If you notice that both of your upper eyelids have become progressively droopy with age, then you probably have simple age-related ptosis. Some old photographs usually can confirm the diagnosis because they prove that your drooping eyelids have worsened gradually over the years.
In other cases of ptosis, a doctor must diagnose the problem. The doctor will begin by reviewing all of your symptoms, not just your eyelid complaints. This review includes any symptoms of double vision, muscle fatigue or weakness, difficulty speaking or swallowing, headache, or tingling or numbness anywhere in your body. Your doctor also will review your past medical history and ask about any family history of ptosis or inherited muscle diseases.
Then, your doctor will do a physical examination, a neurological examination, and a thorough examination of your eye. If your doctor finds anything abnormal, special diagnostic tests are necessary. For example, you may need a computed tomography (CT) scan or magnetic resonance imaging (MRI) scan if you have signs of a neurological problem or if your eye examination reveals evidence of a mass or swelling inside your eye socket.
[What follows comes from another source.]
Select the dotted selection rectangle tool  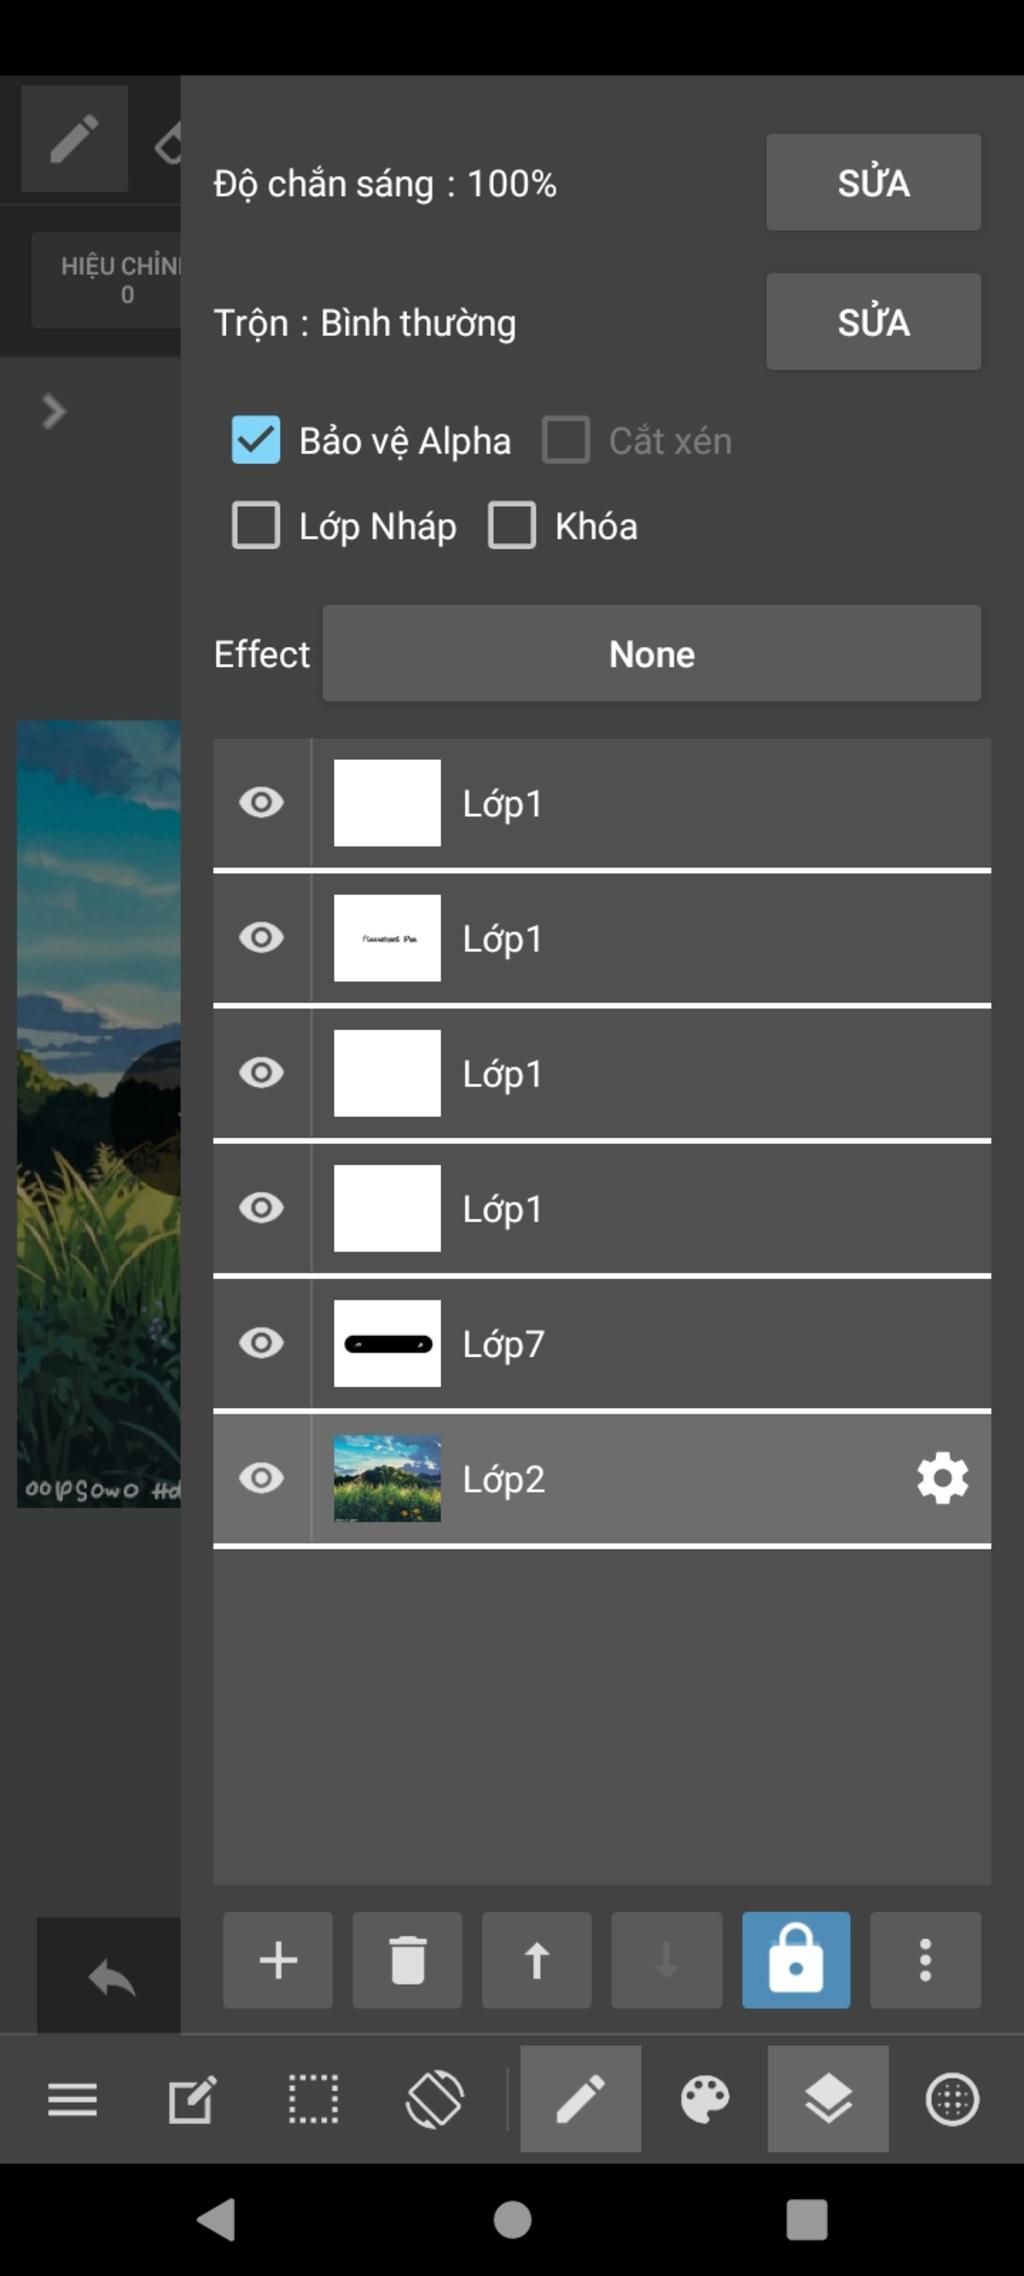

If you have muscle weakness or other symptoms of a muscle disease, your doctor may order a blood test for myasthenia gravis. Also your doctor may do a Tensilon test. Tensilon is the brand name for a medication called edrophonium chloride, which will be injected into a vein. If you have myasthenia gravis, the drug will reverse muscle weakness for a few minutes. A muscle biopsy also may be done to diagnose less common muscle problems. In a biopsy, a very small piece of muscle is removed so it can be examined under a microscope.